RECORD EXCERPTS

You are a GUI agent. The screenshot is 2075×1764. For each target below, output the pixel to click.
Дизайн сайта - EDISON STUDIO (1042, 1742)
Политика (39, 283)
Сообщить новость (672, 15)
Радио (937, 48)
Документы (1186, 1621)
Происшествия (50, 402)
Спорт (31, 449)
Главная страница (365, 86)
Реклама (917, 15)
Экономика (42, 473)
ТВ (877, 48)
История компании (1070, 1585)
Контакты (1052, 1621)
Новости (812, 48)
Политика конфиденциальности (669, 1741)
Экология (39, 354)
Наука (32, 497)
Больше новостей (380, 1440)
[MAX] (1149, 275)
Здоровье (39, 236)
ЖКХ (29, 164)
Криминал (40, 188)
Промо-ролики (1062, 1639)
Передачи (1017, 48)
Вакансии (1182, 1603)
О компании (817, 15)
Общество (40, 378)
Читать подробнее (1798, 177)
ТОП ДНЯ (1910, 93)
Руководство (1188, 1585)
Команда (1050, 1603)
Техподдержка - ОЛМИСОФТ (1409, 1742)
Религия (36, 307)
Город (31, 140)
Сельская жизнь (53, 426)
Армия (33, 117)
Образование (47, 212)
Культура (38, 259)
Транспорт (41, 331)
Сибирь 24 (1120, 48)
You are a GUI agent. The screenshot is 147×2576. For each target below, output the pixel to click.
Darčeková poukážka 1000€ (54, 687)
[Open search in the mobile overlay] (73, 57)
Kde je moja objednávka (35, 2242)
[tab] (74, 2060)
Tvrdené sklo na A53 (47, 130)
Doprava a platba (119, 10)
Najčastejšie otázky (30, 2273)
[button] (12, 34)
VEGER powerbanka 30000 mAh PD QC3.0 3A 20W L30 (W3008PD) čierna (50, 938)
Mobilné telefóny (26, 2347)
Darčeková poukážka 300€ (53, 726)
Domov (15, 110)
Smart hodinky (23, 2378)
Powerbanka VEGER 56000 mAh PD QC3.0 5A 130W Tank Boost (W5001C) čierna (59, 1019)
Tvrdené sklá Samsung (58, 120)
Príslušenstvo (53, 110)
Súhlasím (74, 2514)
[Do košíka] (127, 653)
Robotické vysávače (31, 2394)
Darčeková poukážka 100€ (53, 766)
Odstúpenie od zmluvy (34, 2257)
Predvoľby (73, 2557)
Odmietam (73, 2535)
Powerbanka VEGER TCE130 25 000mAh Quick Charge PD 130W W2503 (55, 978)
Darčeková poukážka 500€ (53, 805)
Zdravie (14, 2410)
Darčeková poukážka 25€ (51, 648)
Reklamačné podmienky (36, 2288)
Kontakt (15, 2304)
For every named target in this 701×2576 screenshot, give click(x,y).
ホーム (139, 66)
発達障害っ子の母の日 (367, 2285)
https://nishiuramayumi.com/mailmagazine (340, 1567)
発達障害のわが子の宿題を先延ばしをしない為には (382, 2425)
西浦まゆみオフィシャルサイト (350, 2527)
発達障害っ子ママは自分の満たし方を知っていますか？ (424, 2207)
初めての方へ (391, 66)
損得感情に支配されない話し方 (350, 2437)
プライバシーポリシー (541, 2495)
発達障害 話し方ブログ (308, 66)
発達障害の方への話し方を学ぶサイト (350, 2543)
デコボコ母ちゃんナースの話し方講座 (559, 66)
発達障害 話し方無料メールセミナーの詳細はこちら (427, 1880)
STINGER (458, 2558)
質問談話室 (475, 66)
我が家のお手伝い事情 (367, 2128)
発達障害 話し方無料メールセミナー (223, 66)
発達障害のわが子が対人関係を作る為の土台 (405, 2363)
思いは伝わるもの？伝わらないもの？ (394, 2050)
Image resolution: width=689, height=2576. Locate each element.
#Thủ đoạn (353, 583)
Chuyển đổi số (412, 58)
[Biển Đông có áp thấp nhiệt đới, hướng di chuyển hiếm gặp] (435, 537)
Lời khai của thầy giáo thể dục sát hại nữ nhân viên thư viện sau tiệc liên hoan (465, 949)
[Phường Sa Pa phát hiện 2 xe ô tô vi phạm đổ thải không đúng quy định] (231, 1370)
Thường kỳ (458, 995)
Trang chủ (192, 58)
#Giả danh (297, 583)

WHAT IS REQUIRED
Every record above belongs in the answer, reproduced exactly.

EXERCISE OUTPUT
You are a GUI agent. The screenshot is 2075×1764. For each target below, output the pixel to click.
Дизайн сайта - EDISON STUDIO (1042, 1742)
Политика (39, 283)
Сообщить новость (672, 15)
Радио (937, 48)
Документы (1186, 1621)
Происшествия (50, 402)
Спорт (31, 449)
Главная страница (365, 86)
Реклама (917, 15)
Экономика (42, 473)
ТВ (877, 48)
История компании (1070, 1585)
Контакты (1052, 1621)
Новости (812, 48)
Политика конфиденциальности (669, 1741)
Экология (39, 354)
Наука (32, 497)
Больше новостей (380, 1440)
[MAX] (1149, 275)
Здоровье (39, 236)
ЖКХ (29, 164)
Криминал (40, 188)
Промо-ролики (1062, 1639)
Передачи (1017, 48)
Вакансии (1182, 1603)
О компании (817, 15)
Общество (40, 378)
Читать подробнее (1798, 177)
ТОП ДНЯ (1910, 93)
Руководство (1188, 1585)
Команда (1050, 1603)
Техподдержка - ОЛМИСОФТ (1409, 1742)
Религия (36, 307)
Город (31, 140)
Сельская жизнь (53, 426)
Армия (33, 117)
Образование (47, 212)
Культура (38, 259)
Транспорт (41, 331)
Сибирь 24 (1120, 48)
You are a GUI agent. The screenshot is 147×2576. For each target below, output the pixel to click.
Darčeková poukážka 1000€ (54, 687)
[Open search in the mobile overlay] (73, 57)
Kde je moja objednávka (35, 2242)
[tab] (74, 2060)
Tvrdené sklo na A53 (47, 130)
Doprava a platba (119, 10)
Najčastejšie otázky (30, 2273)
[button] (12, 34)
VEGER powerbanka 30000 mAh PD QC3.0 3A 20W L30 (W3008PD) čierna (50, 938)
Mobilné telefóny (26, 2347)
Darčeková poukážka 300€ (53, 726)
Domov (15, 110)
Smart hodinky (23, 2378)
Powerbanka VEGER 56000 mAh PD QC3.0 5A 130W Tank Boost (W5001C) čierna (59, 1019)
Tvrdené sklá Samsung (58, 120)
Príslušenstvo (53, 110)
Súhlasím (74, 2514)
[Do košíka] (127, 653)
Robotické vysávače (31, 2394)
Darčeková poukážka 100€ (53, 766)
Odstúpenie od zmluvy (34, 2257)
Predvoľby (73, 2557)
Odmietam (73, 2535)
Powerbanka VEGER TCE130 25 000mAh Quick Charge PD 130W W2503 (55, 978)
Darčeková poukážka 500€ (53, 805)
Zdravie (14, 2410)
Darčeková poukážka 25€ (51, 648)
Reklamačné podmienky (36, 2288)
Kontakt (15, 2304)
For every named target in this 701×2576 screenshot, give click(x,y).
ホーム (139, 66)
発達障害っ子の母の日 (367, 2285)
https://nishiuramayumi.com/mailmagazine (340, 1567)
発達障害のわが子の宿題を先延ばしをしない為には (382, 2425)
西浦まゆみオフィシャルサイト (350, 2527)
発達障害っ子ママは自分の満たし方を知っていますか？ (424, 2207)
初めての方へ (391, 66)
損得感情に支配されない話し方 (350, 2437)
プライバシーポリシー (541, 2495)
発達障害 話し方ブログ (308, 66)
発達障害の方への話し方を学ぶサイト (350, 2543)
デコボコ母ちゃんナースの話し方講座 (559, 66)
発達障害 話し方無料メールセミナーの詳細はこちら (427, 1880)
STINGER (458, 2558)
質問談話室 (475, 66)
我が家のお手伝い事情 (367, 2128)
発達障害 話し方無料メールセミナー (223, 66)
発達障害のわが子が対人関係を作る為の土台 (405, 2363)
思いは伝わるもの？伝わらないもの？ (394, 2050)
Image resolution: width=689, height=2576. Locate each element.
#Thủ đoạn (353, 583)
Chuyển đổi số (412, 58)
[Biển Đông có áp thấp nhiệt đới, hướng di chuyển hiếm gặp] (435, 537)
Lời khai của thầy giáo thể dục sát hại nữ nhân viên thư viện sau tiệc liên hoan (465, 949)
[Phường Sa Pa phát hiện 2 xe ô tô vi phạm đổ thải không đúng quy định] (231, 1370)
Thường kỳ (458, 995)
Trang chủ (192, 58)
#Giả danh (297, 583)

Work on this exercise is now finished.